Tauranga Girls’ College – Rachael Leckie
2016 | The success and failures of fruit retention
School: Tauranga Girls’ College
Host: The New Zealand Institute of Plant and Food Research – Te Puke
Region: Bay of Plenty
Tauranga Girls’ College is developing its Science programme to one that will either excite its students’ interest in Science, thus motivating them to carry on and study science, and/or give the students some skills and knowledge which will enhance the quality of their lives and assist them in being more informed citizens contributing to society. They already have one teacher, Richard Hendra, who is currently leading phase two of the Science Teaching Leadership Programme. Having a second teacher with the same opportunity to develop science leadership skills at this level will be highly advantageous for continuity in their Science program over time. It will also enable Tauranga Girls’ College science leadership team to move their professional development on with greater depth and understanding of the Nature of Science.
Rachael has been a secondary school Science and Chemistry teacher for the past 25 years, working initially in Christchurch and then moving to the sunny Bay of Plenty where she is Teacher in Charge of Year 10 Science and Chemistry at Tauranga Girls’ College.

================================

## WHAT YOU WILL DO
1) In the header lines of the Tauranga Girls’ College profile, list each label that comes before a colon, together with the value given after it.
2) Copy from the Tauranga Girls’ College profile the part that opens with the words containing "Rachael has been" and closes with "Tauranga Girls’ College.".
3) Translate this sentence from the Tauranga Girls’ College profile into Spanish: "Having a second teacher with the same opportunity to develop science leadership skills at this level will be highly advantageous for continuity in their Science program over time."
Rely on nothing but the Tauranga Girls’ College profile.

================================

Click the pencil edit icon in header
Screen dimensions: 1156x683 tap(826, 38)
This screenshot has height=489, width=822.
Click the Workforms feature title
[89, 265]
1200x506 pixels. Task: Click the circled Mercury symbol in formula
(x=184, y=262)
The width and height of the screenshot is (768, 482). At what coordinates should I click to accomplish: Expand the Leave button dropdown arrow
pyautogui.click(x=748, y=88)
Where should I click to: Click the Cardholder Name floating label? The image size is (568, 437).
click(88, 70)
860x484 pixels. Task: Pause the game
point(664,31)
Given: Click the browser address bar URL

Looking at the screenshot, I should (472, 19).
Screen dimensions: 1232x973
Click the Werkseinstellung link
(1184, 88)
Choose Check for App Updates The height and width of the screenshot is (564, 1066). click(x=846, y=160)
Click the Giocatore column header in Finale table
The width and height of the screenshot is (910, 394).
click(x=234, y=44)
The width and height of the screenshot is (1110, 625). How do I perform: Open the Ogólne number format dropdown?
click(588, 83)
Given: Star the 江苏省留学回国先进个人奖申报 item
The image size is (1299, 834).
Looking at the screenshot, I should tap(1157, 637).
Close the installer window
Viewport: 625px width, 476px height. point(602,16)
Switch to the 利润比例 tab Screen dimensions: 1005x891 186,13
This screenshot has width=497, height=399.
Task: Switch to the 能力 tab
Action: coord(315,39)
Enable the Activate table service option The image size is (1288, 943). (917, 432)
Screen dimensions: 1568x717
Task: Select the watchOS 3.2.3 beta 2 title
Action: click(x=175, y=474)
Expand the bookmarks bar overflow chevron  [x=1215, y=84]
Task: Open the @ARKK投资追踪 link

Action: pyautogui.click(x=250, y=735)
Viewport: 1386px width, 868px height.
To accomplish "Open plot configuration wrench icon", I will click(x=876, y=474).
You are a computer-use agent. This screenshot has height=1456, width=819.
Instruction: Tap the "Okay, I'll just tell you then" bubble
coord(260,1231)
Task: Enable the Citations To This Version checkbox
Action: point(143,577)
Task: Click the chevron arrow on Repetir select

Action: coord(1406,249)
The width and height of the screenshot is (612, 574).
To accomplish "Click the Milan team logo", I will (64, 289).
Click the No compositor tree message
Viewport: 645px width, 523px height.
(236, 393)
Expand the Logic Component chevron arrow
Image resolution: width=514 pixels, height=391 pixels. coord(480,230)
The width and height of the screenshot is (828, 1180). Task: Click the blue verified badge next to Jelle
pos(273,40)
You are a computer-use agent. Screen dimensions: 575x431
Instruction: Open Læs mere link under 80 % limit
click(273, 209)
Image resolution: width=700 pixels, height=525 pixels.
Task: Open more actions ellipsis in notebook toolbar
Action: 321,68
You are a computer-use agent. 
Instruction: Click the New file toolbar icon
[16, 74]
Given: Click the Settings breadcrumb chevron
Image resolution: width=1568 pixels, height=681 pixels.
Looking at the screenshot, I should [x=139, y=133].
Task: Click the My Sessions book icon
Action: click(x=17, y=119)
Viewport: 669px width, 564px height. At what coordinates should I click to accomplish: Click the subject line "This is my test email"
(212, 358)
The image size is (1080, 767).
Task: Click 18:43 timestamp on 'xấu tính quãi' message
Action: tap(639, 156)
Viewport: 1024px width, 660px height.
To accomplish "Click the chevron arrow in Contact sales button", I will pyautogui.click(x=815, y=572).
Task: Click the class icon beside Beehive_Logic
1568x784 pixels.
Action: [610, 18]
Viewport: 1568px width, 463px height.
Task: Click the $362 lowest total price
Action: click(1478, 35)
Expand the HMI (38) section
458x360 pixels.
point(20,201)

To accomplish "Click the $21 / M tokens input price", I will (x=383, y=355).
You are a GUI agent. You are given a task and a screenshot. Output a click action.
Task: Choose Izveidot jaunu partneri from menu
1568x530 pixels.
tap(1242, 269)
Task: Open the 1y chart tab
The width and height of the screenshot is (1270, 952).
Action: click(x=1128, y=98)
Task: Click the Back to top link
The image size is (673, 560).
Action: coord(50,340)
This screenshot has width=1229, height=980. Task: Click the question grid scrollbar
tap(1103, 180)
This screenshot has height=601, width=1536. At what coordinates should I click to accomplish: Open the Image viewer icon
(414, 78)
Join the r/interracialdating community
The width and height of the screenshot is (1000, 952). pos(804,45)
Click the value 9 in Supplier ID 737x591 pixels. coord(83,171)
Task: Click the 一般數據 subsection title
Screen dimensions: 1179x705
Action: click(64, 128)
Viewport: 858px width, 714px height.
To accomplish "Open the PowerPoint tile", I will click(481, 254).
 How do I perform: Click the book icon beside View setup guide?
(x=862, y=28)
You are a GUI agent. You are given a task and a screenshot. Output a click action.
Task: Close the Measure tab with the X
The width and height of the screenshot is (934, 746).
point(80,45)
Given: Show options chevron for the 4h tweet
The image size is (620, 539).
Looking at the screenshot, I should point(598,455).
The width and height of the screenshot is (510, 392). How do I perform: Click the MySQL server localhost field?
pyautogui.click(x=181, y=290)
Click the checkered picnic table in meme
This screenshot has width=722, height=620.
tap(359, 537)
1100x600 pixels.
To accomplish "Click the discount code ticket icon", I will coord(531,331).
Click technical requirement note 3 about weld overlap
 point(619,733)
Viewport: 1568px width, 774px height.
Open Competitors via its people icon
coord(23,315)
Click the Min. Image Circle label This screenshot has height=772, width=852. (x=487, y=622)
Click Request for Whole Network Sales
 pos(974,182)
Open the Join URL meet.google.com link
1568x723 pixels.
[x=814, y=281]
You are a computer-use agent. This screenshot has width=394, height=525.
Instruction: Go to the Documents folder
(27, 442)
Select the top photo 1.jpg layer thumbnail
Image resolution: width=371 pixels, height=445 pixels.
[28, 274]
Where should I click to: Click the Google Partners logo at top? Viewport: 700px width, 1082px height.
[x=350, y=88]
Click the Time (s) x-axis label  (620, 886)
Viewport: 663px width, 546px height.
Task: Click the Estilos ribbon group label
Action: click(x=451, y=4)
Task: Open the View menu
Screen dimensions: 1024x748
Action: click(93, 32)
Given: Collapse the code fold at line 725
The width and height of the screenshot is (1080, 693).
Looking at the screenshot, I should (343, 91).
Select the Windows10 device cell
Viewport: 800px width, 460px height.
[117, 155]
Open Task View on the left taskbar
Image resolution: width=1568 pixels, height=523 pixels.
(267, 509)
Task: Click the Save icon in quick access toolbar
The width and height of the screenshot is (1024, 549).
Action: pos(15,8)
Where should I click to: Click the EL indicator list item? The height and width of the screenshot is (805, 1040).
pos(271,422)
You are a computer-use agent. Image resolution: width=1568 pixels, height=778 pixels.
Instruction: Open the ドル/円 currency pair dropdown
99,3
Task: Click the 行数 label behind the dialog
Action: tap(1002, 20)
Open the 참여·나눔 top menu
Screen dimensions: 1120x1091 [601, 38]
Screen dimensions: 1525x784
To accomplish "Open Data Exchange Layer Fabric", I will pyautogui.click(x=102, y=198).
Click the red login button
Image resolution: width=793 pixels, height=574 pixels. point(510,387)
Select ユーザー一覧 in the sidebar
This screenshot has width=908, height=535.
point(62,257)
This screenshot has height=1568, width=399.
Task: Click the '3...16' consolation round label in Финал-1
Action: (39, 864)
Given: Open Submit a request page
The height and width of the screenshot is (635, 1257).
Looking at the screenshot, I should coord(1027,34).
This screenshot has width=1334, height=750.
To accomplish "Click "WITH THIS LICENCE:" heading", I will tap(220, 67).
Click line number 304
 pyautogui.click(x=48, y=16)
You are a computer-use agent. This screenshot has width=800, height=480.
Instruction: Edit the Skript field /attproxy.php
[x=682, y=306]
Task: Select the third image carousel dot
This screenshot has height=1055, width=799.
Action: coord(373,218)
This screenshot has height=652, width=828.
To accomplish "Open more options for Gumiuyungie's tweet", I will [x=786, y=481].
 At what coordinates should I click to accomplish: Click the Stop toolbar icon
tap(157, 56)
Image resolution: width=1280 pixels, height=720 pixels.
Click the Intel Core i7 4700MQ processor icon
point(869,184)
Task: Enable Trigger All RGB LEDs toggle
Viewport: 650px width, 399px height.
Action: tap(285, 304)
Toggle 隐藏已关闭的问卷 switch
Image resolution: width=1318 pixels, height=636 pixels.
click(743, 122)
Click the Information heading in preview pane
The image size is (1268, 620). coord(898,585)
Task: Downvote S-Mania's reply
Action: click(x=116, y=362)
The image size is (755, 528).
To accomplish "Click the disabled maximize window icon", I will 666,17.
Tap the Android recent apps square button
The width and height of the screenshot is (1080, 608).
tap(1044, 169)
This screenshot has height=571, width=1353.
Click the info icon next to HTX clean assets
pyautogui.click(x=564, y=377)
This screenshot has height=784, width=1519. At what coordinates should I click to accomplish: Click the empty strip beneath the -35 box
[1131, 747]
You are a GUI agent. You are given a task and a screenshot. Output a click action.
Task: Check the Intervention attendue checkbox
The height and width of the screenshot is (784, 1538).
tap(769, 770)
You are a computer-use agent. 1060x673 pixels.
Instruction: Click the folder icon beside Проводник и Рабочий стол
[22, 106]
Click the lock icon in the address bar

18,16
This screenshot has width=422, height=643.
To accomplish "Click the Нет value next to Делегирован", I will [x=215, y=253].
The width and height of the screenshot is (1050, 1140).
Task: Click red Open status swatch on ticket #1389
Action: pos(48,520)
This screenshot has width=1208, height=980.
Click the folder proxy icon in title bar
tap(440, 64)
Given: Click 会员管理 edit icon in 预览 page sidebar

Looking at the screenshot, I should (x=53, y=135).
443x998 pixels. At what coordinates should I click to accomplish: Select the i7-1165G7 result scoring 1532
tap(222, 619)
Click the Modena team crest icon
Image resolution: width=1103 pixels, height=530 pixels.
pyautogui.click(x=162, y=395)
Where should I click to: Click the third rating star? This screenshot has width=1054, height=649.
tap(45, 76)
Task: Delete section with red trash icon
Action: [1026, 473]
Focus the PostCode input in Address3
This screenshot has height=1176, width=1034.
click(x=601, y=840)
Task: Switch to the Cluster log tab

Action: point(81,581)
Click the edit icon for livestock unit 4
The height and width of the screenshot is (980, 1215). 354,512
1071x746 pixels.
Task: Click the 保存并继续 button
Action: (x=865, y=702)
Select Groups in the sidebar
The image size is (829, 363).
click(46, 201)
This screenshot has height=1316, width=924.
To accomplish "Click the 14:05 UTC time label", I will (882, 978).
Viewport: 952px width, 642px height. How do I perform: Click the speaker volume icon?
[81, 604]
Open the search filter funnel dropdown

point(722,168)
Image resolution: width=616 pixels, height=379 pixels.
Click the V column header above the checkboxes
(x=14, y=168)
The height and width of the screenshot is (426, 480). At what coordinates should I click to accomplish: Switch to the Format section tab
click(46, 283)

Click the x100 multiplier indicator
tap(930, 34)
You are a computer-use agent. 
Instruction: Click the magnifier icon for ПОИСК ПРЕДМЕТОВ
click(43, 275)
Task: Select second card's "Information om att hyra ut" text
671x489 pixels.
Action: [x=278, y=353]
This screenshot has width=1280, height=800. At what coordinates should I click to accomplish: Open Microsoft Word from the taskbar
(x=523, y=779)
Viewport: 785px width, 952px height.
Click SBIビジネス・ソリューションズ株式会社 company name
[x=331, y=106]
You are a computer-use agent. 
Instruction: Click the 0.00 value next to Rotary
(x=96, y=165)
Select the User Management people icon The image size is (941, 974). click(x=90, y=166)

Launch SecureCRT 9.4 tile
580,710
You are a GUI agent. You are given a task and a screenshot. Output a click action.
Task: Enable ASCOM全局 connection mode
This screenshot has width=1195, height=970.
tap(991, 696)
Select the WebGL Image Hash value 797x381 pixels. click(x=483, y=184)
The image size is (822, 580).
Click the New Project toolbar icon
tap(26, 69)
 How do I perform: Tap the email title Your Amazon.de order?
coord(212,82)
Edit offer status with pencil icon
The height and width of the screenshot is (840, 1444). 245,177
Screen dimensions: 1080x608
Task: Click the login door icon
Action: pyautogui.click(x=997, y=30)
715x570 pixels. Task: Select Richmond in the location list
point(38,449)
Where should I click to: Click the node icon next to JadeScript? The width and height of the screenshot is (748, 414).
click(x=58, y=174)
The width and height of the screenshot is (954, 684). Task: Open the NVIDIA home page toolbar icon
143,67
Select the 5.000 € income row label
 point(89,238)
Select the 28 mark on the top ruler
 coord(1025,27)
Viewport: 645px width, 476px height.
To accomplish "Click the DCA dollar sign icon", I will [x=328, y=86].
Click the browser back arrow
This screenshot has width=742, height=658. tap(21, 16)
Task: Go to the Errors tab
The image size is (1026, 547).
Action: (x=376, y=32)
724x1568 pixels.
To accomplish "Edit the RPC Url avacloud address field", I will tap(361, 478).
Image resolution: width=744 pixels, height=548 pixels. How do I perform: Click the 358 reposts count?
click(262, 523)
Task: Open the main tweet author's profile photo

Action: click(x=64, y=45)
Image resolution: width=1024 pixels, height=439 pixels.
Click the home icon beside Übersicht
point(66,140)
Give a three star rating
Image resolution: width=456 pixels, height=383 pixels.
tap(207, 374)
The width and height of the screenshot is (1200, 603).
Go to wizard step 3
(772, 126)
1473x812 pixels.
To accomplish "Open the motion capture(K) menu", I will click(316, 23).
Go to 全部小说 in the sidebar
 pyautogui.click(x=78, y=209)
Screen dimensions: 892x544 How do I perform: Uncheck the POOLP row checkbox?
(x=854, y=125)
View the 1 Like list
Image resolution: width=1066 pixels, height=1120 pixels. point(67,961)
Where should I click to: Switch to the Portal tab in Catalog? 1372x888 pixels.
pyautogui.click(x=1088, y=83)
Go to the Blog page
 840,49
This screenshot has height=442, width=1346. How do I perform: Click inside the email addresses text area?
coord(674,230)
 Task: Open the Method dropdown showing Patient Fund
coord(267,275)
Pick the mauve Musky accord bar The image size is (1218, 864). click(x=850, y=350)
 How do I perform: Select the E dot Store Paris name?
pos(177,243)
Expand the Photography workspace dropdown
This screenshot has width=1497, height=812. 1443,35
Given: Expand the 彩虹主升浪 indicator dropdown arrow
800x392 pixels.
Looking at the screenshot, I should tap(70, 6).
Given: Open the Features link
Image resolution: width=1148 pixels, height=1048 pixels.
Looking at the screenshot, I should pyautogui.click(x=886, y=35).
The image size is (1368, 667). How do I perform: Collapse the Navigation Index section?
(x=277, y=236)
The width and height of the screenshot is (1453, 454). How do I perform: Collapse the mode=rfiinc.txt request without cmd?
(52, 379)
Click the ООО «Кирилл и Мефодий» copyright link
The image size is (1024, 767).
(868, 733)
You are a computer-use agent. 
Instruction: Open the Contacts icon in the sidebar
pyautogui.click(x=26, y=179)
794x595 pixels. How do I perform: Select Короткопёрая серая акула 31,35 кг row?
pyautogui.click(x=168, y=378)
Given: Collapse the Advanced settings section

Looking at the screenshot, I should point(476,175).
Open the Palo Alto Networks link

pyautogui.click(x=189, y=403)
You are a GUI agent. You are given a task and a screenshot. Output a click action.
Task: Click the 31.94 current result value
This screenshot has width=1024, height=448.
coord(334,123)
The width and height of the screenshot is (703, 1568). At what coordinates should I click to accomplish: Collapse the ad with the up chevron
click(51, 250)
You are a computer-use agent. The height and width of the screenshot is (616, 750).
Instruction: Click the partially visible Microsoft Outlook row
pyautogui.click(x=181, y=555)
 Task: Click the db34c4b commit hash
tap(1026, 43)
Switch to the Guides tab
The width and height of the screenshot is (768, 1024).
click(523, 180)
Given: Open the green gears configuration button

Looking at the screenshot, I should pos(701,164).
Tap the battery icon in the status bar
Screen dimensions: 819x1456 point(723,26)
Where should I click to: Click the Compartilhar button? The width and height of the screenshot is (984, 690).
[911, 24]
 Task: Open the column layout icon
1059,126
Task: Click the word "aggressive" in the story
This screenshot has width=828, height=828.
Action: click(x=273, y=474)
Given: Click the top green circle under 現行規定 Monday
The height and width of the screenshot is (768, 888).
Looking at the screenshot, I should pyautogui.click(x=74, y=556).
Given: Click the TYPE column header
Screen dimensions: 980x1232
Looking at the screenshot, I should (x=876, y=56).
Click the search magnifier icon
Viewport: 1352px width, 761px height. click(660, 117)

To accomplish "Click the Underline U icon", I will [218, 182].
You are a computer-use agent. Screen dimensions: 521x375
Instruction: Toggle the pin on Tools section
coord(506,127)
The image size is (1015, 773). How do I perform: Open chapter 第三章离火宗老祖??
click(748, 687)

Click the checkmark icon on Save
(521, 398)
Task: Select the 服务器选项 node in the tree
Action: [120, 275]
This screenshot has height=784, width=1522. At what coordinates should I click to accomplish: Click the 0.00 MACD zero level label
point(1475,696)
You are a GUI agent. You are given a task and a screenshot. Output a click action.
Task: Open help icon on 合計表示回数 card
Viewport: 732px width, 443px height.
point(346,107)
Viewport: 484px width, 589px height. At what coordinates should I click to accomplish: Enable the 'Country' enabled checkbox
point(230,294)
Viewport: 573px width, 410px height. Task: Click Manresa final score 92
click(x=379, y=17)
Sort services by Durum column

================================

## ANSWERS TO THE EXERCISE
1)
School: Tauranga Girls’ College
Host: The New Zealand Institute of Plant and Food Research – Te Puke
Region: Bay of Plenty

2)
Rachael has been a secondary school Science and Chemistry teacher for the past 25 years, working initially in Christchurch and then moving to the sunny Bay of Plenty where she is Teacher in Charge of Year 10 Science and Chemistry at Tauranga Girls’ College.

3) Contar con un segundo docente con la misma oportunidad de desarrollar habilidades de liderazgo científico a este nivel será sumamente ventajoso para la continuidad de su programa de Ciencias a lo largo del tiempo.